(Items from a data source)
---------------

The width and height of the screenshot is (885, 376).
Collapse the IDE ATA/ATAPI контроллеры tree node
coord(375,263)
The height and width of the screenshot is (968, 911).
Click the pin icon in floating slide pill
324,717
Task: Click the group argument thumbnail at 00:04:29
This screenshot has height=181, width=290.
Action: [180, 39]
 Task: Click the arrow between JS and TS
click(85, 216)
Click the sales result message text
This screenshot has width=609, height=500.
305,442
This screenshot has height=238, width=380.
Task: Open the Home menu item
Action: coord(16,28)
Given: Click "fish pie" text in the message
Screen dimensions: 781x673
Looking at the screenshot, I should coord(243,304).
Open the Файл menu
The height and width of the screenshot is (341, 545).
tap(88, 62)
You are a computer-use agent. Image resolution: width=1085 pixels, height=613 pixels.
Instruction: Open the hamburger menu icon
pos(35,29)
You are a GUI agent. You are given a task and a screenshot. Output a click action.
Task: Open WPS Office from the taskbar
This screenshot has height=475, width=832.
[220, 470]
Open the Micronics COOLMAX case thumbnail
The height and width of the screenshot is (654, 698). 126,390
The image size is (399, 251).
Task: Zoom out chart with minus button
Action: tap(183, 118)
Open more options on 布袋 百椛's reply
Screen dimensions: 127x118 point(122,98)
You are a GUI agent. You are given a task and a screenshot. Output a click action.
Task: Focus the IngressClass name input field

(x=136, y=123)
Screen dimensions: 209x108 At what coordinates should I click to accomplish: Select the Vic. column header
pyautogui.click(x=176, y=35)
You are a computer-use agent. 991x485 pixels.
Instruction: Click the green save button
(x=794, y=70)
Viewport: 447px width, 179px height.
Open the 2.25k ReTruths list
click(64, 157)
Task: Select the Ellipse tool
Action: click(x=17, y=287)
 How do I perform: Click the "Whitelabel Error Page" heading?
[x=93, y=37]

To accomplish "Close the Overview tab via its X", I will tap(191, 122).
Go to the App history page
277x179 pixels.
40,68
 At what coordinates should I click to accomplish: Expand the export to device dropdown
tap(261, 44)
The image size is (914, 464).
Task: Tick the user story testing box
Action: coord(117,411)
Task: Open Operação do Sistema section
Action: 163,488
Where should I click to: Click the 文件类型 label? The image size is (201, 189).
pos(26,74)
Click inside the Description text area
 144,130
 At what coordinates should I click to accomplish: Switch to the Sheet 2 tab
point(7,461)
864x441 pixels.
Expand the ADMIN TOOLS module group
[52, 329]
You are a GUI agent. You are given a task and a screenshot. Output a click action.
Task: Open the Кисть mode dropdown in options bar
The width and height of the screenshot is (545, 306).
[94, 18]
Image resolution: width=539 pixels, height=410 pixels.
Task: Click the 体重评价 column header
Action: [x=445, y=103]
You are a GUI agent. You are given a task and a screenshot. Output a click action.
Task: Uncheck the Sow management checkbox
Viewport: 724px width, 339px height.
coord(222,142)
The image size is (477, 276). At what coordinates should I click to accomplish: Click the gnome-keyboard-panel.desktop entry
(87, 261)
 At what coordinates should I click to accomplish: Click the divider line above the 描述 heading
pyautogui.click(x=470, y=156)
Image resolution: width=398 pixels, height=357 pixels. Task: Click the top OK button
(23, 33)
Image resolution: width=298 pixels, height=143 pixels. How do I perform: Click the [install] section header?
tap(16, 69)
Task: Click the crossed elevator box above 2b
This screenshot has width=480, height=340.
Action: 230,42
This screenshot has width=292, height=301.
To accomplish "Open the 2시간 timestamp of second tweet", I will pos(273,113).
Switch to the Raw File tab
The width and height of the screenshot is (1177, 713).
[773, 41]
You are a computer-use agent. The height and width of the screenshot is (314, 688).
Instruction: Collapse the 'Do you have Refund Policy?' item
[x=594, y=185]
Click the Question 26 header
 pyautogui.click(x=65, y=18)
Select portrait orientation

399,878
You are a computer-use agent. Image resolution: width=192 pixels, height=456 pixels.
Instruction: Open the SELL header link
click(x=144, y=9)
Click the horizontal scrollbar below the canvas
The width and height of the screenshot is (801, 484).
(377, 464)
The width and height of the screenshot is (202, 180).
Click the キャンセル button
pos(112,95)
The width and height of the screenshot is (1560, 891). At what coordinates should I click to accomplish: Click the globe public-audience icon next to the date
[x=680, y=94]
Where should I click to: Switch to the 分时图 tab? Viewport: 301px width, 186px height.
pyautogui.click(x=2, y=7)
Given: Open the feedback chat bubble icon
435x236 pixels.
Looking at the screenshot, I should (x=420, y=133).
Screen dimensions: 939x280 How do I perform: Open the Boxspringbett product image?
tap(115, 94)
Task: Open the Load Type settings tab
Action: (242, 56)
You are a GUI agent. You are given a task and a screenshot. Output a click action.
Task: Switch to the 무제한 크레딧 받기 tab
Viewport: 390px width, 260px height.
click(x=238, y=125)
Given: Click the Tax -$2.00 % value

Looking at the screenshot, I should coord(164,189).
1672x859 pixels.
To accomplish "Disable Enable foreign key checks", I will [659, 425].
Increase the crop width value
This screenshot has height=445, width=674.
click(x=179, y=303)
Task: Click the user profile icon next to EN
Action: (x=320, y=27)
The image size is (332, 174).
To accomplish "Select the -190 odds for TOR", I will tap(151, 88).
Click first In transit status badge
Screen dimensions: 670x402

---------------

■ Work item
Find the lines that mention "computer" in the entries and show them.

■ Result
You are a computer-use agent. Image resolution: width=1085 pixels, height=613 pixels.
You are a computer-use agent. 991x485 pixels.
You are a computer-use agent. The height and width of the screenshot is (314, 688).
You are a computer-use agent. Image resolution: width=192 pixels, height=456 pixels.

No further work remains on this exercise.